Open rjcorwin opened 12 years ago

rjcorwin commented 12 years ago

I think this is a powerful point, one from folks over at the Mozilla project.

"...if this contributor had a negative experience and was drifting away from the community – wouldn’t we want to know before they silently disappeared and moved on? This is in part the goal."

http://eaves.ca/2011/04/07/developing-community-management-metrics-and-tools-for-mozilla/

jywarren commented 12 years ago

That video/presentation by David Eaves is amazing. There's lots of ways we can tackle these issues, and I wonder if expanding our team working on this stuff would be useful.

It could also relate to Stewart and Sara's idea of expanding what shows up on peoples' profile pages; are they proficient mappers? Are they working on spectrometry, or web community work (like this thread)? Do such things show up (as badges or whatever) on their profile pages, or next to their name/thumbnail in comments?

https://github.com/jywarren/plots/issues/88

rjcorwin commented 12 years ago

Haha did Eaves say "kitty gloves"? Wow, that was a great talk. On the idea of expanding our community who are tackling these issues, I think there are areas we can be productive:

1 - Promoting good behavior.

Productive social behaviors should constantly be at the forefront of our minds when interacting with groups of people. Inquire, paraphrase, acknowledge, advocate. If we're not constantly doing all four of these then we are being unproductive as a communities we are taking part in. Luckily, the Public Labs community seems to pretty amicable so far but I wonder what we could do to promote awareness on this issue.

2 - Increasing transparency so we know how to behave appropriately.

Eaves idea to indicate when a user is new and their language is a DAMN GOOD CALL. I know I've personally been in the situation where I'm thinking to myself, "DOES THIS PERSON UNDERSTAND THE WORDS I AM WRITING??" only to realize, "oh, english isn't their first language, no biggie :P."

I've been wanting to write a blog series lately called "Drupal for Science" where I profile PublicLaboratory.org, FarmHack.net, EBICS.net, the Science Collaboration Framework on Drupal (http://sciencecollaboration.org/), and NASA's use of Drupal (http://groups.drupal.org/node/208098) in separate posts and then cross post them around the Drupal community to try and stir some interest in possibly getting more volunteers involved on dev.

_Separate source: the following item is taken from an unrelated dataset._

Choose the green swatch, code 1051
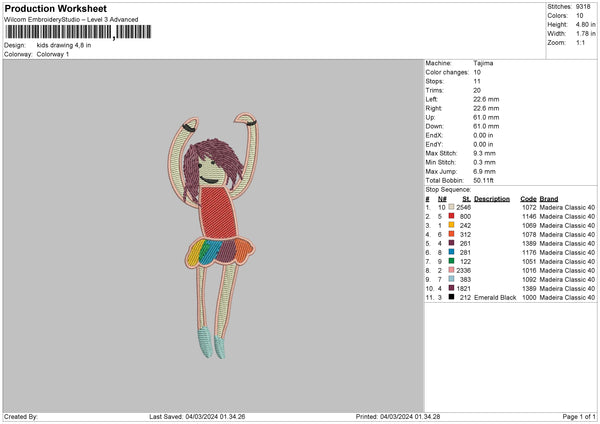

On a side note, I've been reading "The Cathedral and the Bazaar" http://en.wikipedia.org/wiki/The_Cathedral_and_the_Bazaar and it's really opening my eyes to how important community reputation is. I'm also seeing the struggle that the Drupal community is having in getting a reputation system in place on Drupal.org. It might not even be possible this late in the game because too many people would be upset about it replacing the old reputation system based in our heads.